Positive Going Pulse
In the low or logic 0 state, it is in the quiescent state. It goes high or logic 1 when activated. This is a transition in the positive going direction.
Pulse Polarity
Either positive going or negative going. A pulse has two logic states: activated or inactivated. These two states are opposite. When the pulse is in its quiescent state (high or low), it is at one particular logic level (1 or 0). When the pulse hits or is in the activated state, this logic level reverses itself for the duration of the pulse.
Pulse Width
The actual real time between identical points on the leading or trailing edge of a pulse to the next successive leading or trailing pulse edge. The pulse width of the output signal of most encoders is a 50% duty cycle on the clock outputs. Some models utilize a timed or "one shot" output. This provides a constant pulse width irrespective of the pulse repetition rate or shaft speed. The factors to be considered when determining pulse width specifications are: (1.) What is the minimum pulse width requirement of the counter or PLC? This information is available in the counter or PLC specifications. (2.) Pulse repetition rate versus pulse width. With a constant pulse width, the individual pulses become closer together as the pulserepetition rate or shaft speed increases. At some point the pulses will overlap and the output signal as a series of well defined pulses ceases. The pulse repetition rate varies inversely with the pulse width and vice versa.
Pull-up Resistor
When added inside the encoder between the positive voltage and the collector element of the output transistor, it becomes a pull-up circuit. This is also know as a pulse output.
Push-Pull Output
An output circuit that will both sink and source current.
Quadrature
A dual output encoder used for bi-directional motion control. One channel leads the other by 90 electrical degrees. By monitoring the phase shift of both channel A and B, direction can be determined. Another benefit of a quadrature encoder is
count multiplication. With an appropriate counter, resolution can be multiplied up to four times. For instance, using this technique an encoder with CPR of 1000 can provide a resolution of up to 4000 pulses per shaft revolution.
Quadrature Error
Quadrature error is the phase error when the specified phase relationship between two channels is nominally 90 electrical degrees.
Radial Load
The force applied at a specific point to the encoder shaft perpendicular to the axis of rotation. Note: It is important to note where the force is being applied along the shaft, due to the cantilever effect.
Radial Load (maximum)
The maximum force that may be applied perpendicularly to the shaft without reducing the rated operating life or causing deviation from the rated performance.
Resolution
The number of increments on the encoder disk. For incremental encoders, resolution is defined as cycles per revolution.
Shaft Runout
Amount of shaft movement while spinning.
Single Channel
A single channel encoder produces one incremental output.
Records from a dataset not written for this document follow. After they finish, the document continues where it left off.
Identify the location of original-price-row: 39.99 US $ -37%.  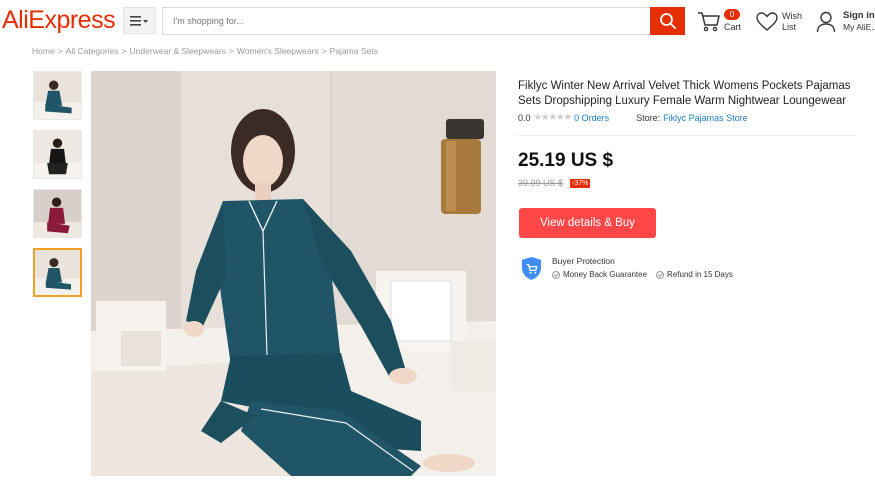
(554, 183).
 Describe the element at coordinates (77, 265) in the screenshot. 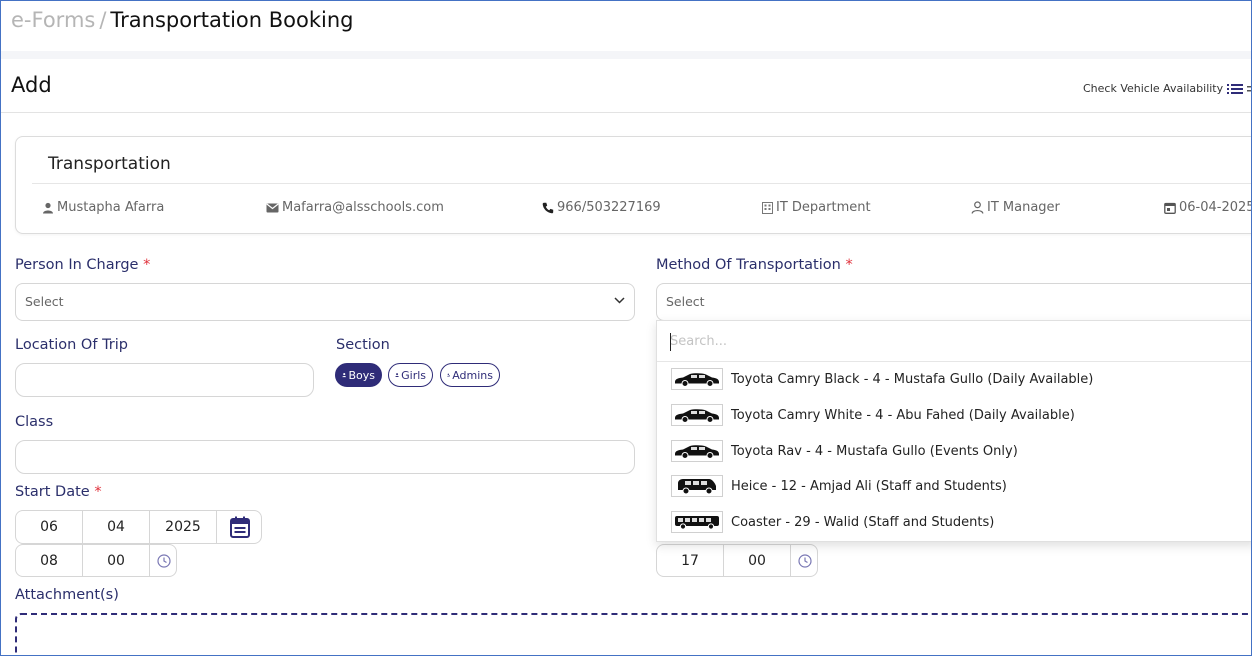

I see `person-in-charge-label-text: Person In Charge` at that location.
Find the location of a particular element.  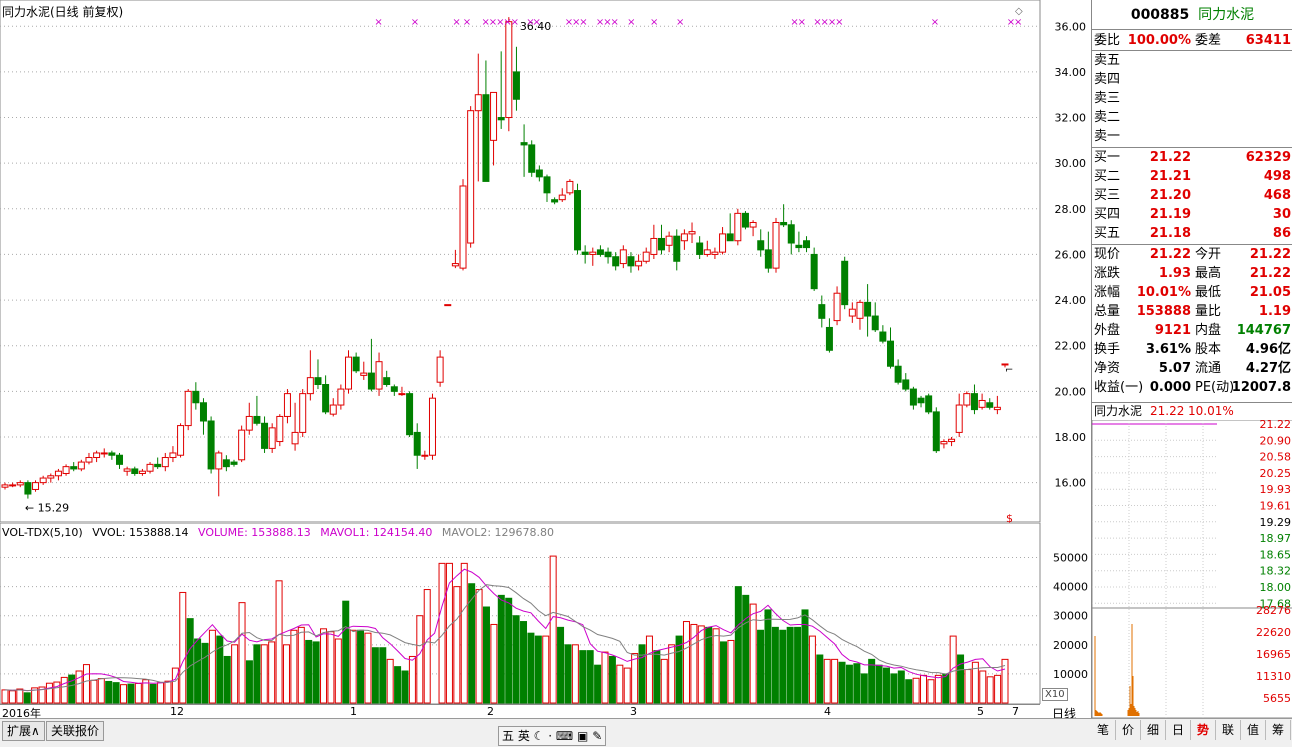

y-tick-label: 26.00 is located at coordinates (1071, 254).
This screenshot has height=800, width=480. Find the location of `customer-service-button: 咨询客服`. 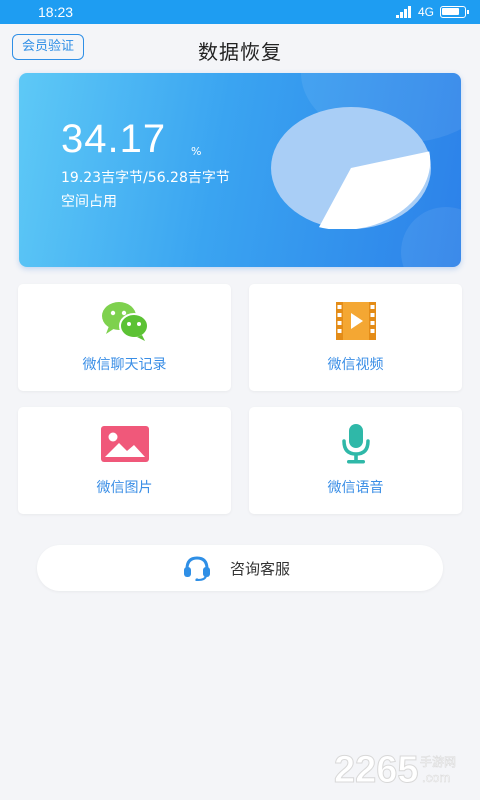

customer-service-button: 咨询客服 is located at coordinates (240, 568).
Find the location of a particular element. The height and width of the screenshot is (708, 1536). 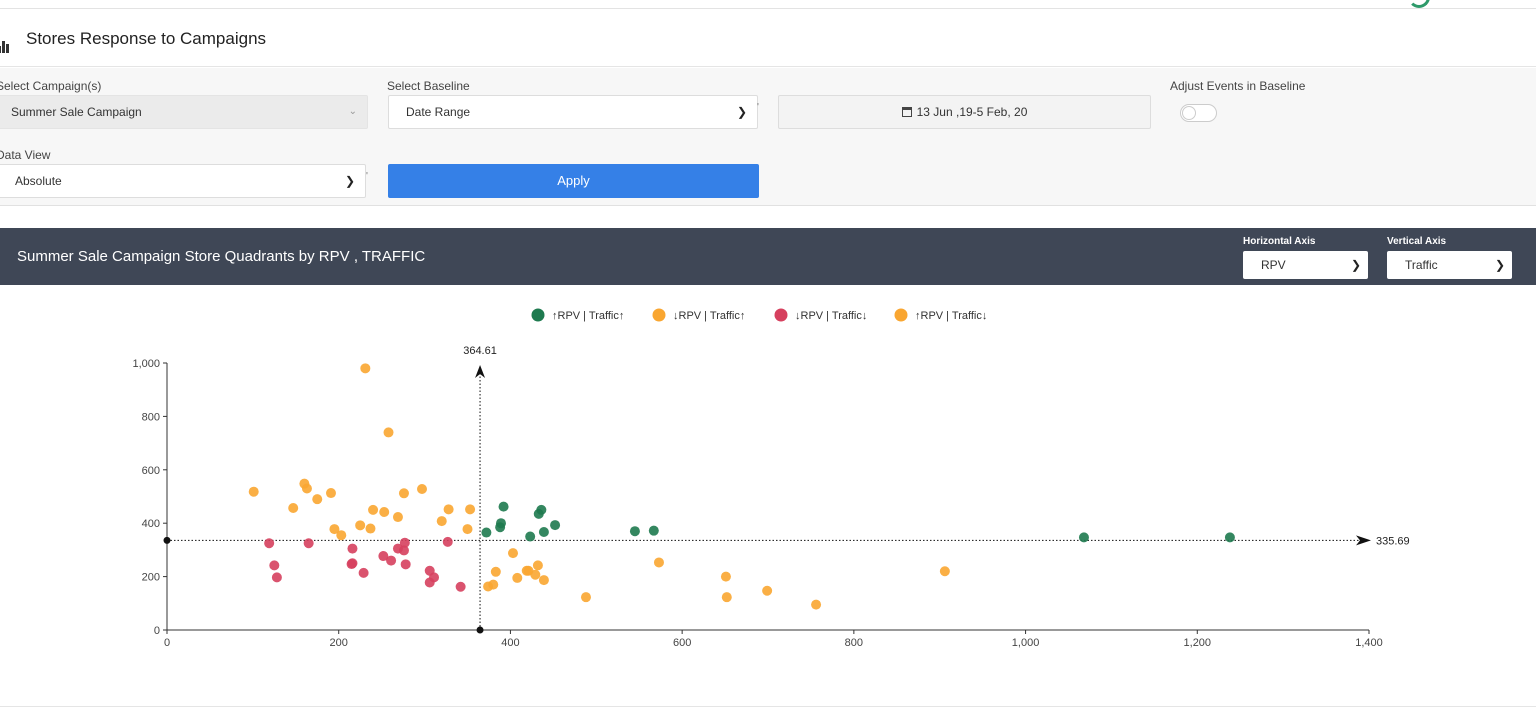

x-tick-label: 200 is located at coordinates (339, 643).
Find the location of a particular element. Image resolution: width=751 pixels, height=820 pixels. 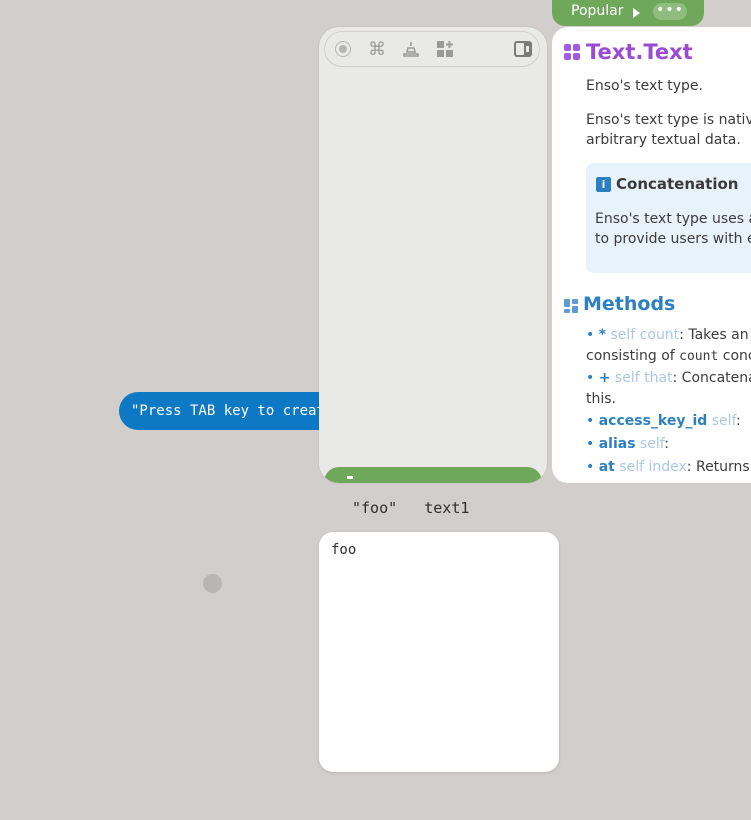

methods-icon is located at coordinates (571, 306).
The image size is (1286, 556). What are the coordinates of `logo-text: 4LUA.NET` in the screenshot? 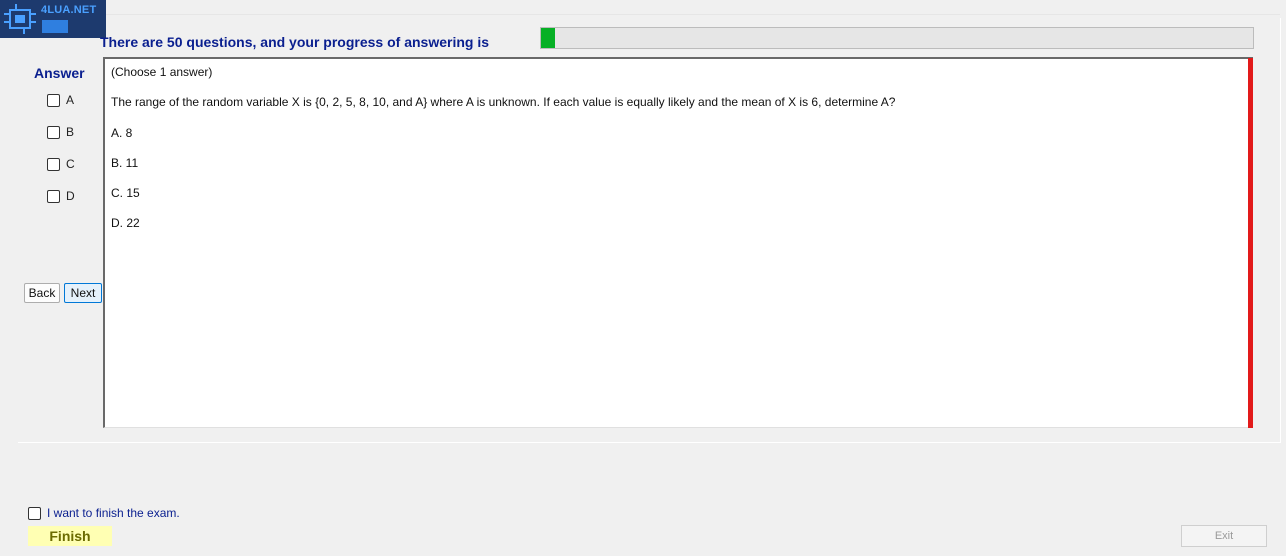 It's located at (69, 10).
They are often used for tachometry applications.
Torque (running)
Running torque is the rotary force required to keep an encoder shaft turning. It is typically expressed in ounce-inches.
Torque, Starting (breakaway)
Starting (breakaway) torque is the rotary force required to overcome static friction and cause the encoder shaft to begin rotating.
Unidirectional
Unidirectional refers to an encoder output code format from which direction of travel cannot be determined.